The above explanations fit in well with what has been called the 'psychosocial hypothesis' which largely addresses issues raised by skeptics; it states that there is not a single, all-encompassing explanation of the UFO phenomenon. It seeks to explain different cases in different ways, all centering in some way on the known foibles of human psychology and behavior, like wishful thinking, hallucinations, hoaxes and misidentification of mundane objects. Some UFO sightings are thought to be fantasies that are caused by the same mechanism as various occult, supernatural or religious experiences (like alleged sightings of the Blessed Virgin Mary).

Folklorist Thomas E. Bullard has written that UFOs have constituted a widespread international cultural phenomenon of the last half-century or so:

"UFOs have invaded modern consciousness in overwhelming force, and endless streams of books, magazine articles, tabloid covers, movies, TV shows, cartoons, advertisements, greeting cards, toys, T-shirts, even alien-head salt and pepper shakers, attest to the popularity of this phenomenon."[ref. needed]

As with the paranormal in general, vested interests in particularly popular ideas, like the ET hypothesis, are significant. Psychoanalyst Carl Jung, who wrote a book about UFOs, observed:

"In 1954 I gave an interview to the Swiss weekly Die Weltwoche, in which I expressed myself in a sceptical way... In 1958 this interview was suddenly discovered by the world press and the "news" spread like wildfire... I was quoted as a saucer-believer. I issued a statement to the United press and gave a true version of my opinion, but this time the wire went dead: nobody, as far as I know, took any notice of it, except one German newspaper." (Preface, Flying Saucers, 1959)

He went on to conclude that there seemed to be a tendency all over the world to want UFOs to be 'real' and that this was "unconsciously helped along by the press."

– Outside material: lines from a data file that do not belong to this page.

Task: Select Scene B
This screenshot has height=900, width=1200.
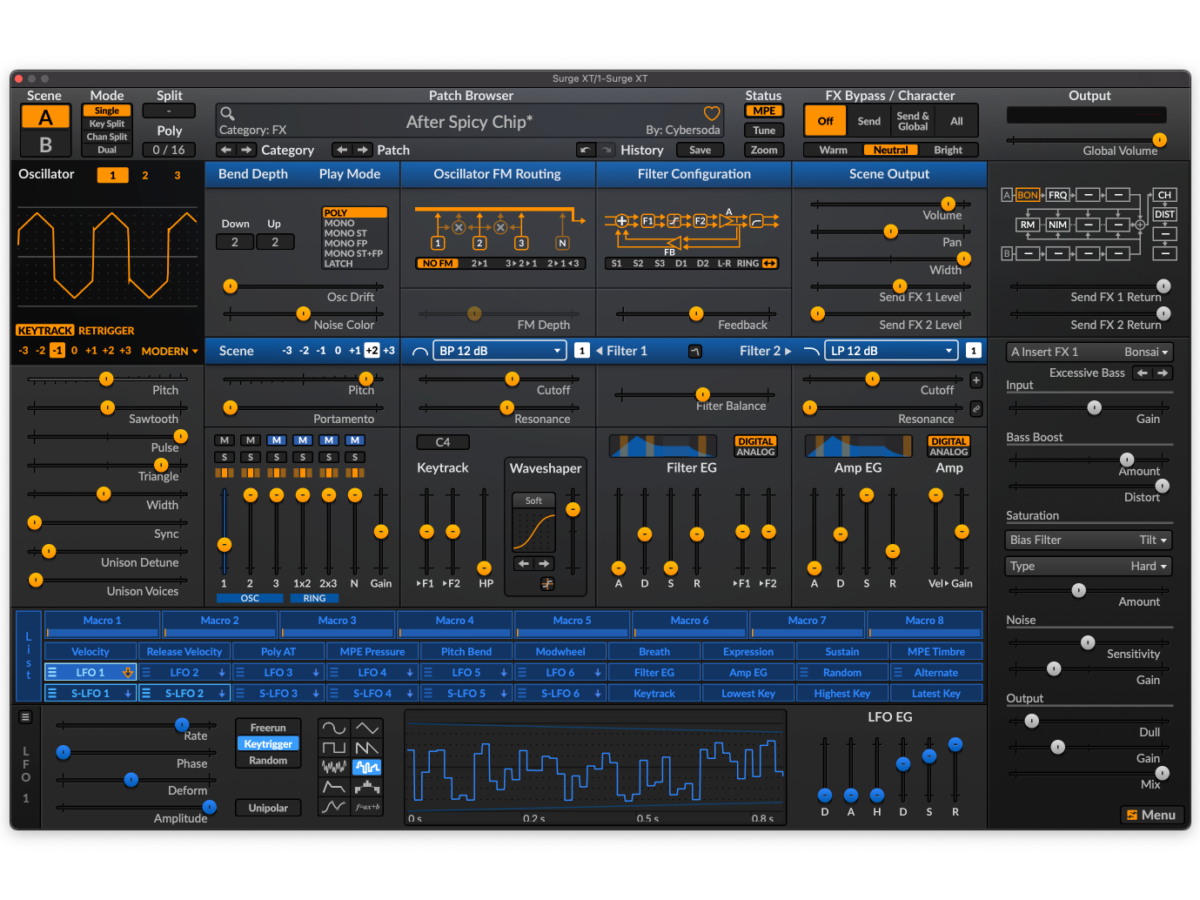Action: 45,144
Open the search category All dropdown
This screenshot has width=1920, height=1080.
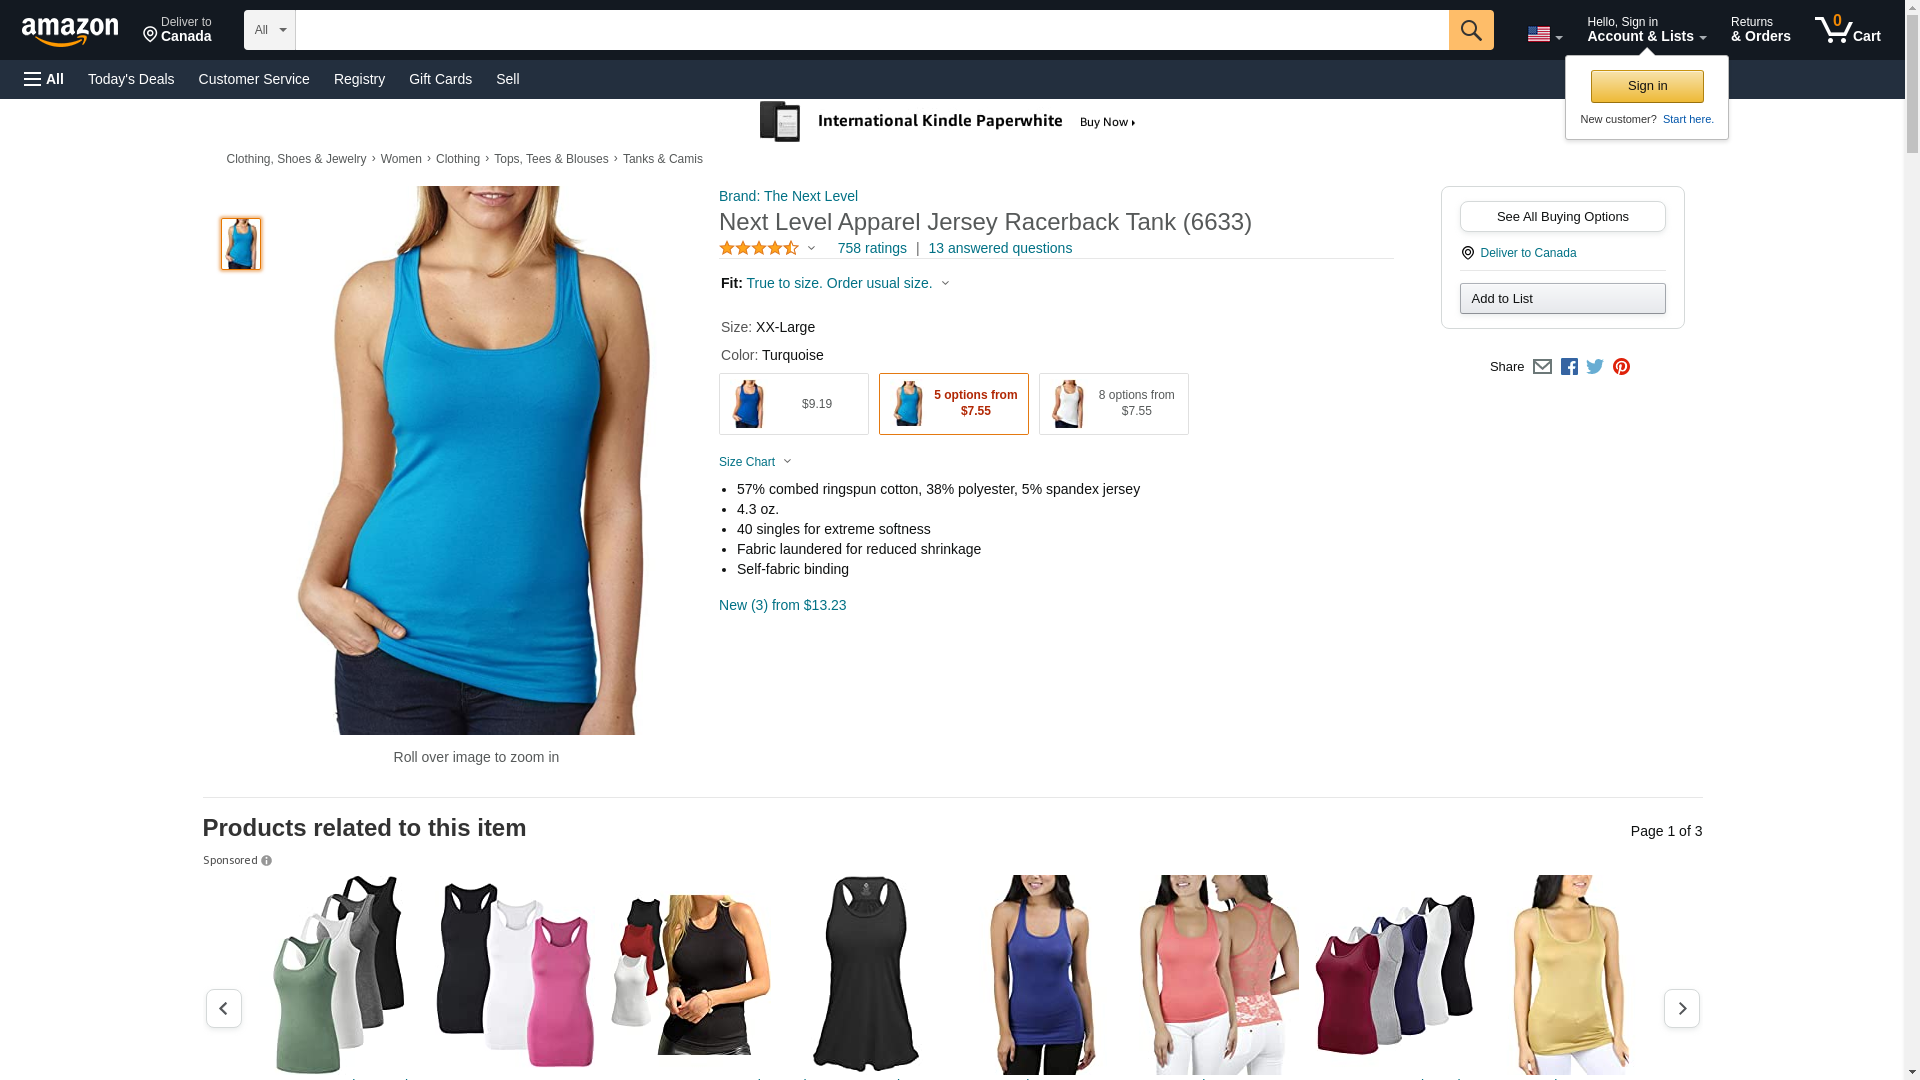pos(270,30)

Though skeptics have been able to show that much pro-paranormal material is unreliable, misleading or inaccurate, its producers continue to market it in spite of such serious shortcomings. Skeptics have therefore claimed that the market is deliberately biased, leading to the creation and/or perpetuation of non-existent mystery - and a plethora of material that, though profitable, leaves the public poorly informed. Skeptical publications about UFO cases and the phenomenon itself are available but appear to be very much in the minority.

[edit] Just after dark...

One explanation for UFOs that are spotted shortly after local sunset is that high-altitude objects will still be in direct sunlight, and will appear luminous. Planes, clouds, weather balloons, birds flying in formation and satellites can all be brightly visible if they pass over at the appropriate time in a clear sky. The greater the altitude of the object, the longer after local sunset it will be visible. Of course, the exact same thing happens in the early morning - high altitude objects emerge out of Earth's shadow first, and light up before sunrise.

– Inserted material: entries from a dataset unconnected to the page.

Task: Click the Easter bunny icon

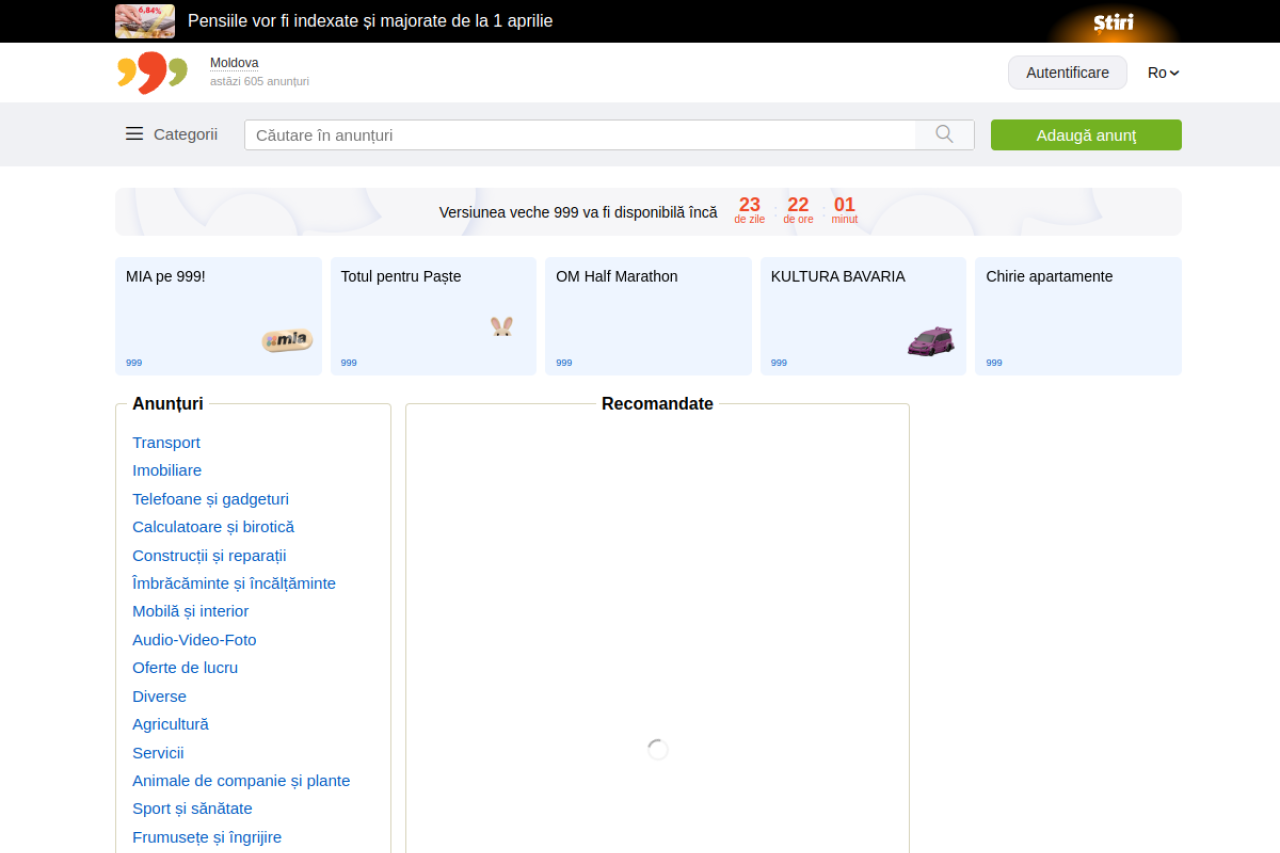Action: [501, 326]
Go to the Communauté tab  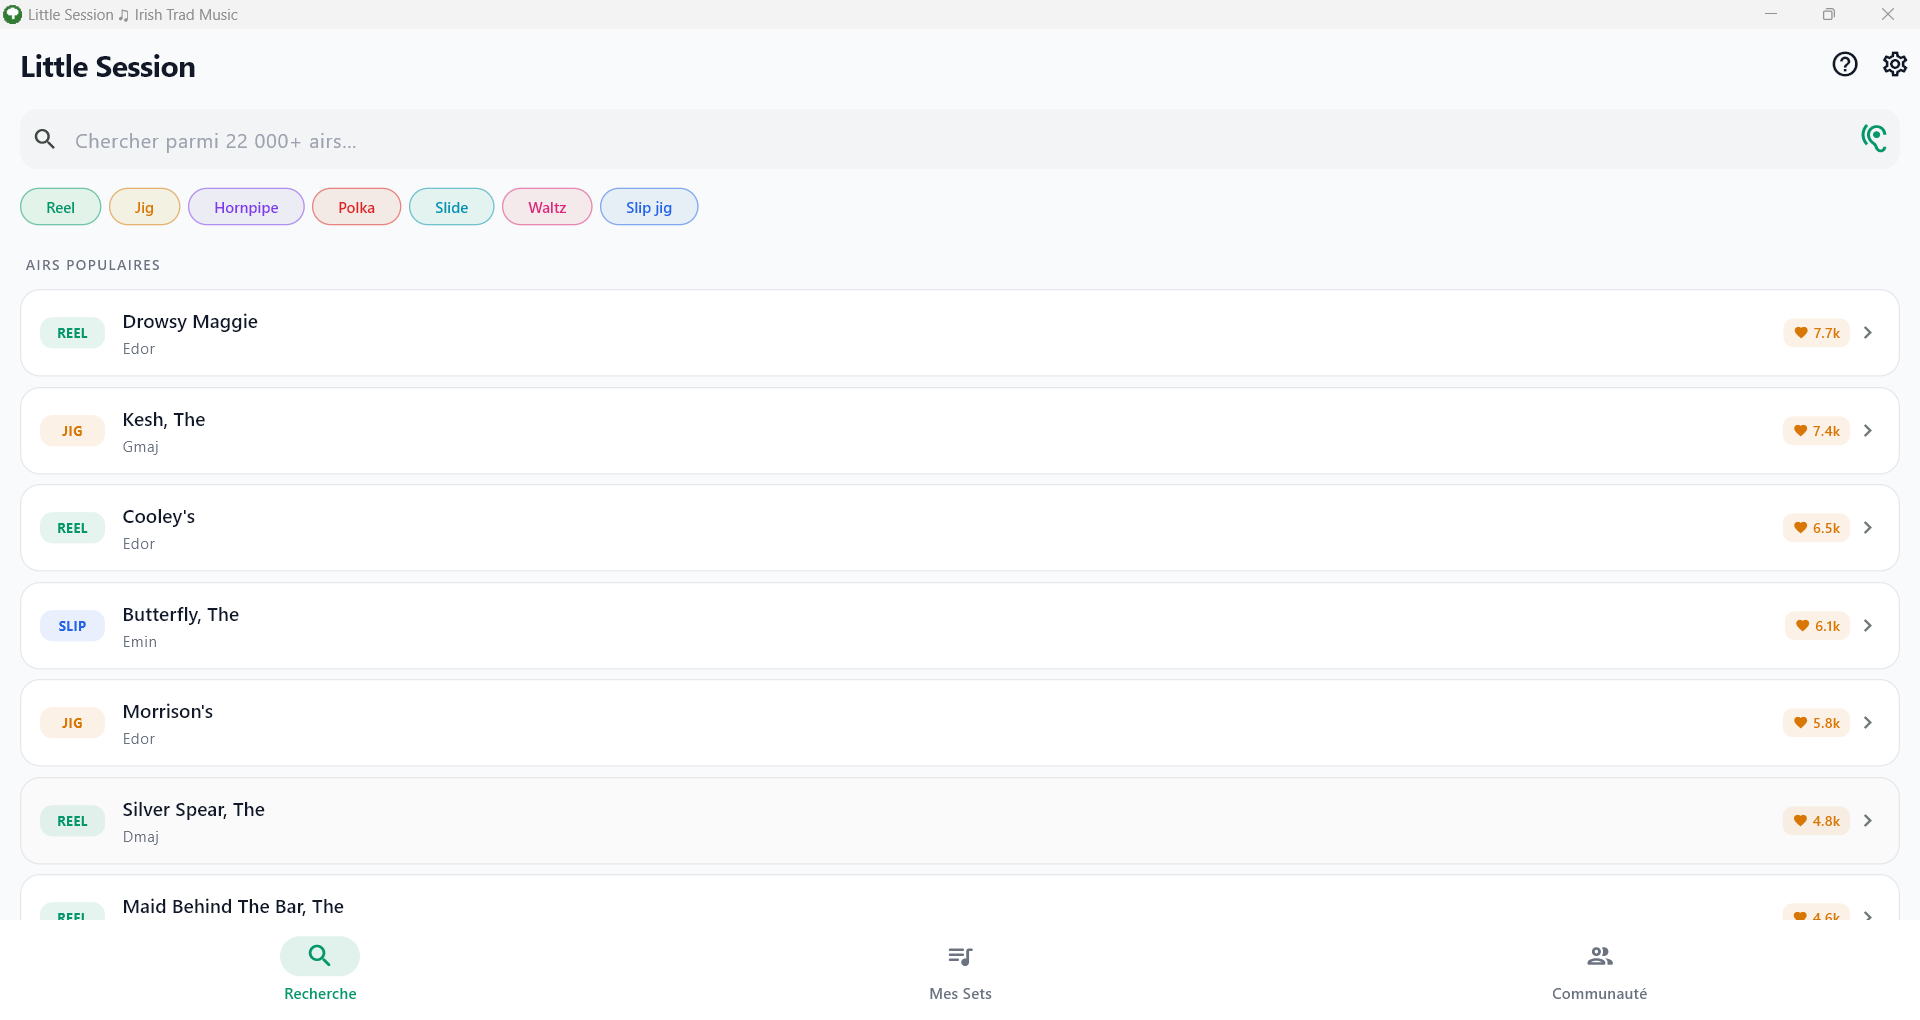1599,972
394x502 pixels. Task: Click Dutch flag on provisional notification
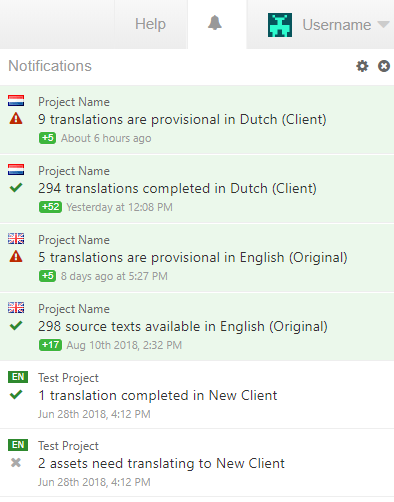click(x=16, y=100)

A good example of this phenomenon is the International Space Station - it is in a low earth orbit and is big enough to be clearly visible (as a very bright moving star) if it passes overhead even an hour or so after sunset. Even more impressive is that it will fade and vanish in the space of a few seconds - passing from sunlight into shadow, 360km above your head. This page allows you to find times when the space station is visible from the ground where you are.

[edit] And Finally...

...one can never be certain that the story isn't being exaggerated or in the worst case, a complete lie.